Targeting only a small group of well-connected individuals with smoking reduction interventions produces the largest reductions in smoking, researchers report. The findings provide actionable insights for designing social network-based interventions that leverage peer influence effectively. Peer influence plays a powerful role in shaping adolescent behavior, particularly in health-related habits such as smoking, as behaviors and norms spread through social networks during a developmentally sensitive period.
Although prior research has shown that such influences can cascade through friendships and even friends-of-friends, how quickly the influence fades with social distance, and how social network structure affects that process, has remained unclear. Using Stochastic Actor-Oriented Models (SAOMS) and data from 3,154 students across two schools in the National Longitudinal Study of Adolescent to Adult Health (Add Health) dataset, Cheng Wang and colleagues investigated how peer influence decays across social distance. To better understand how behavioral effects spread and diminish, they evaluated the effects of different smoking reduction intervention strategies, targeting either random students or those most central within social networks.
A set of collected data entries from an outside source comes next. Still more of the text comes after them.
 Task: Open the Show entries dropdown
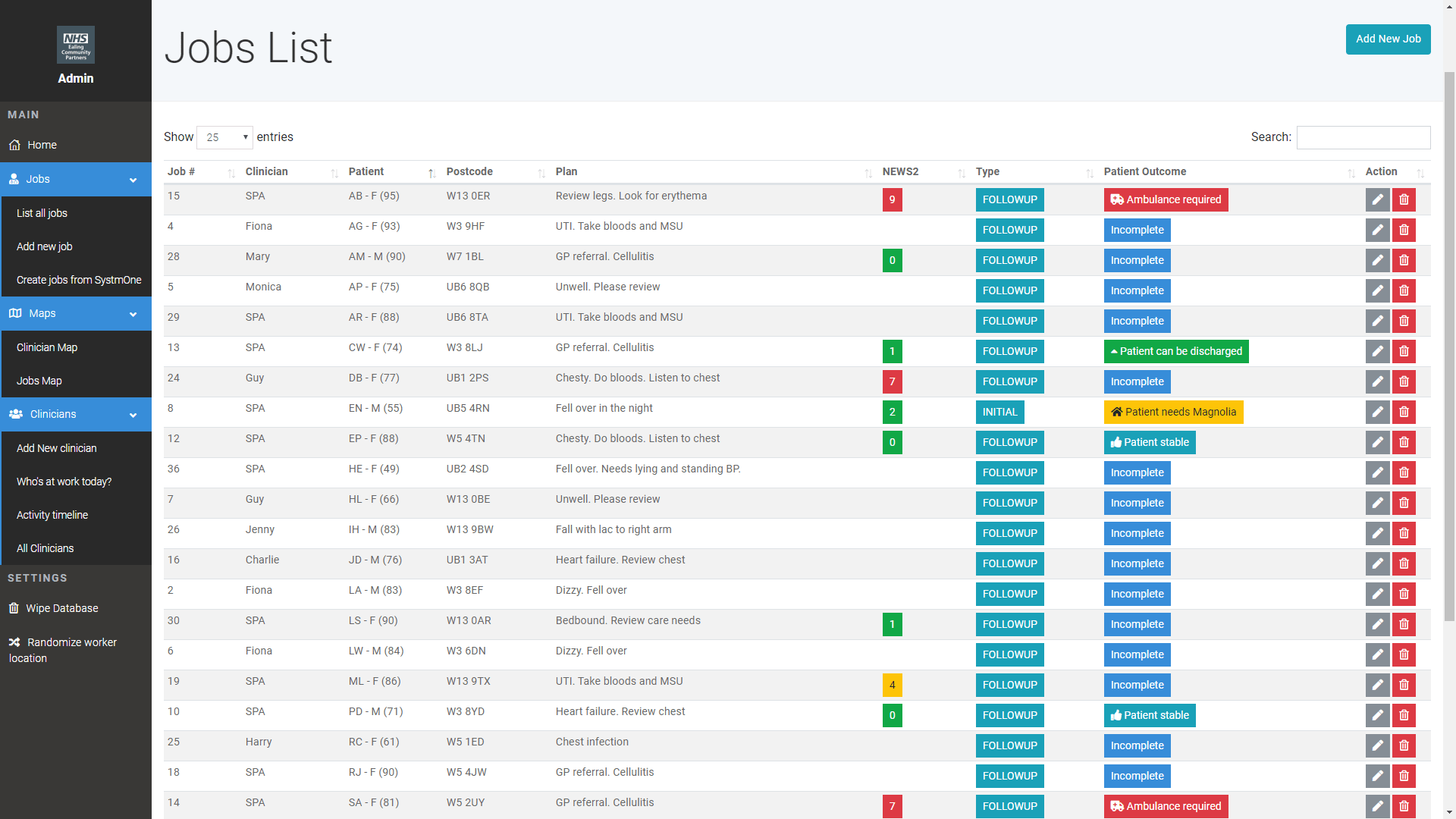(x=224, y=137)
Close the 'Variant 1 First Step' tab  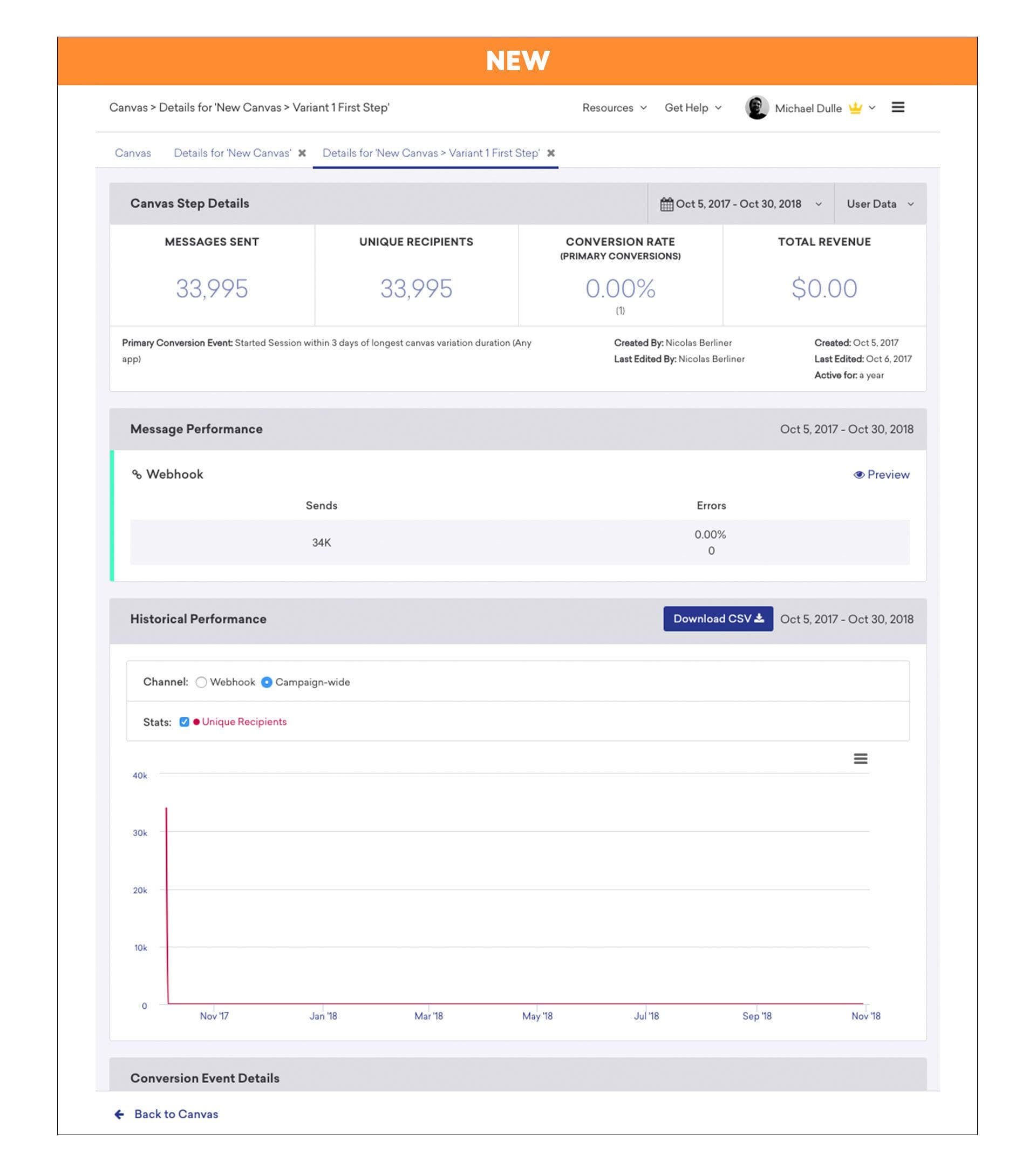551,153
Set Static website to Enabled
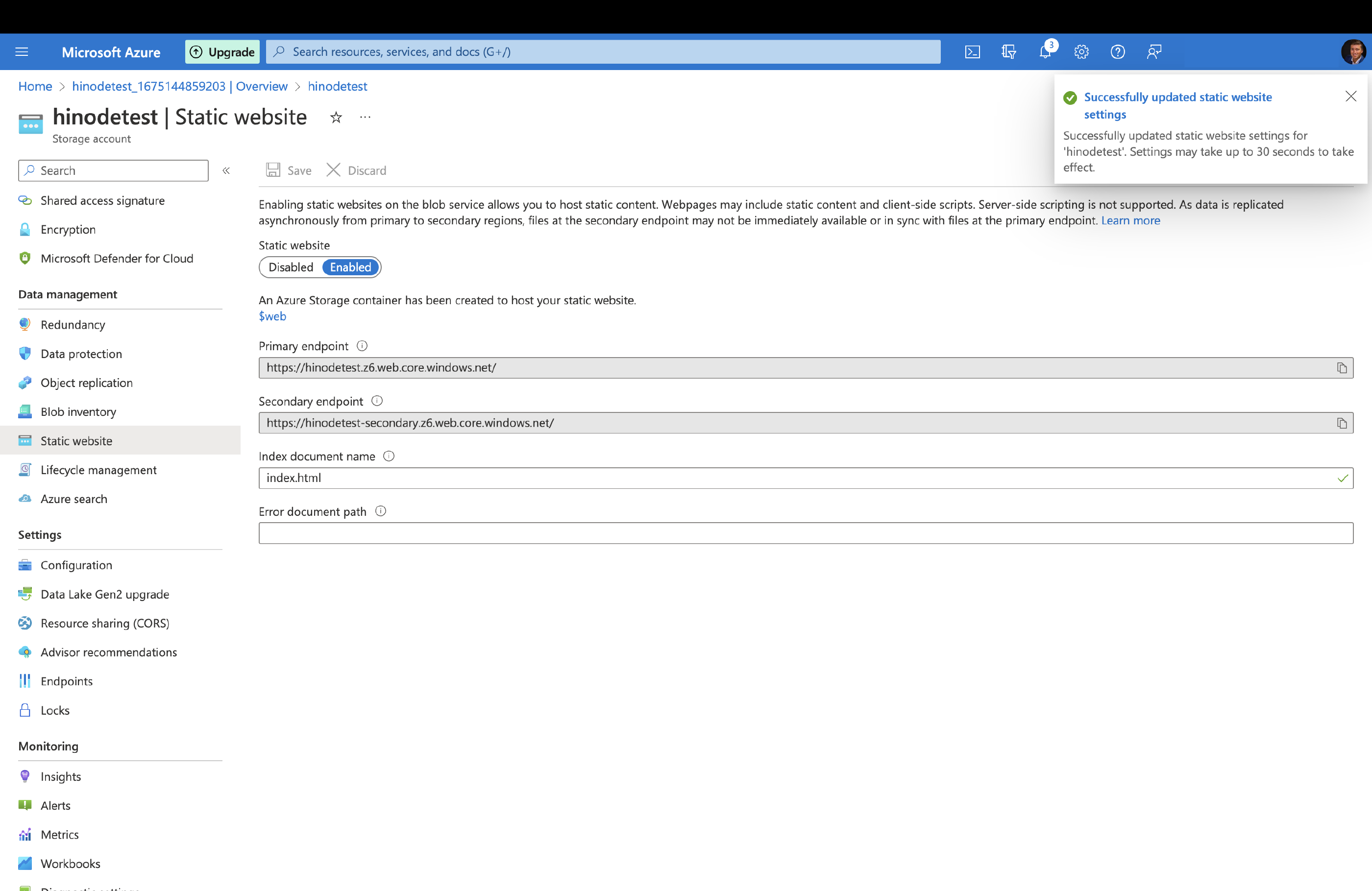 point(350,267)
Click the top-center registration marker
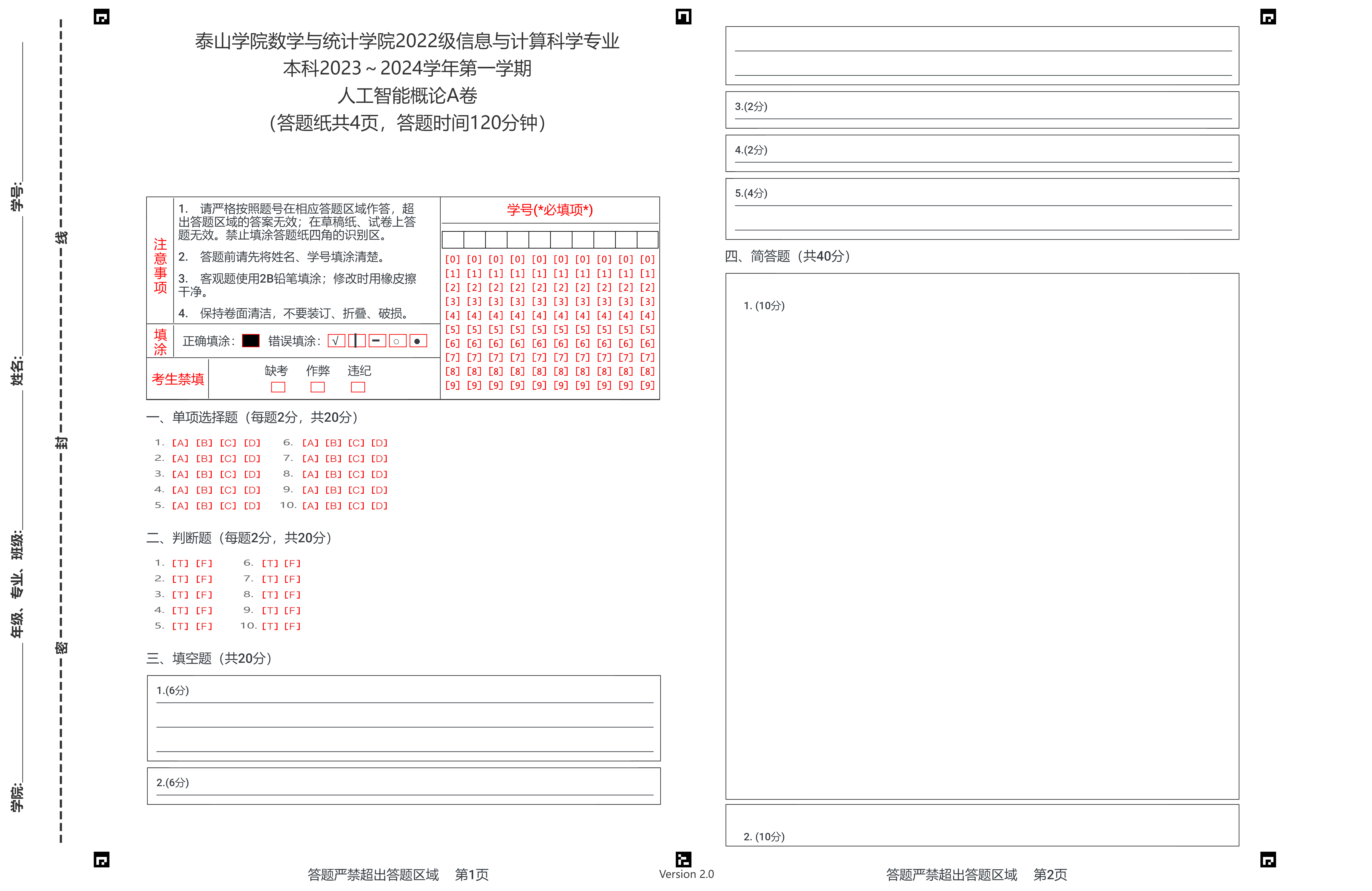The height and width of the screenshot is (891, 1372). 683,17
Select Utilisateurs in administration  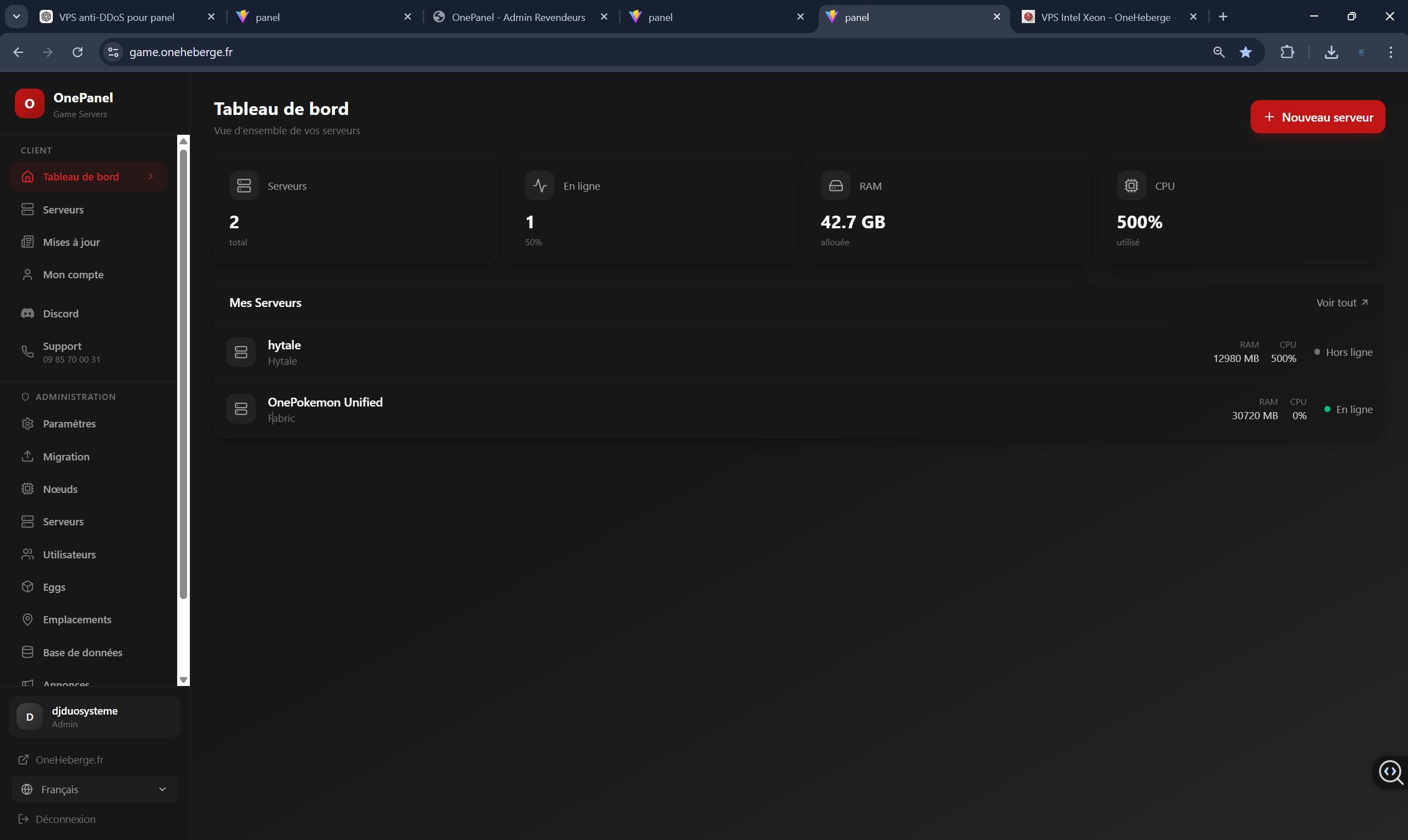tap(69, 554)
Wang et al. found that peer influence in the context of smoking reduction interventions extends up to three degrees of separation from intervention targets. Targeting 10 to 30% of highly connected individuals within a social network produced the greatest reductions in smoking, while increasing coverage beyond 40 to 50% yielded diminishing returns due to network saturation. Moreover, the authors discovered that social network structure mattered. For example, influence spread more widely and decayed more slowly in denser networks, while sparser networks showed more limited diffusion.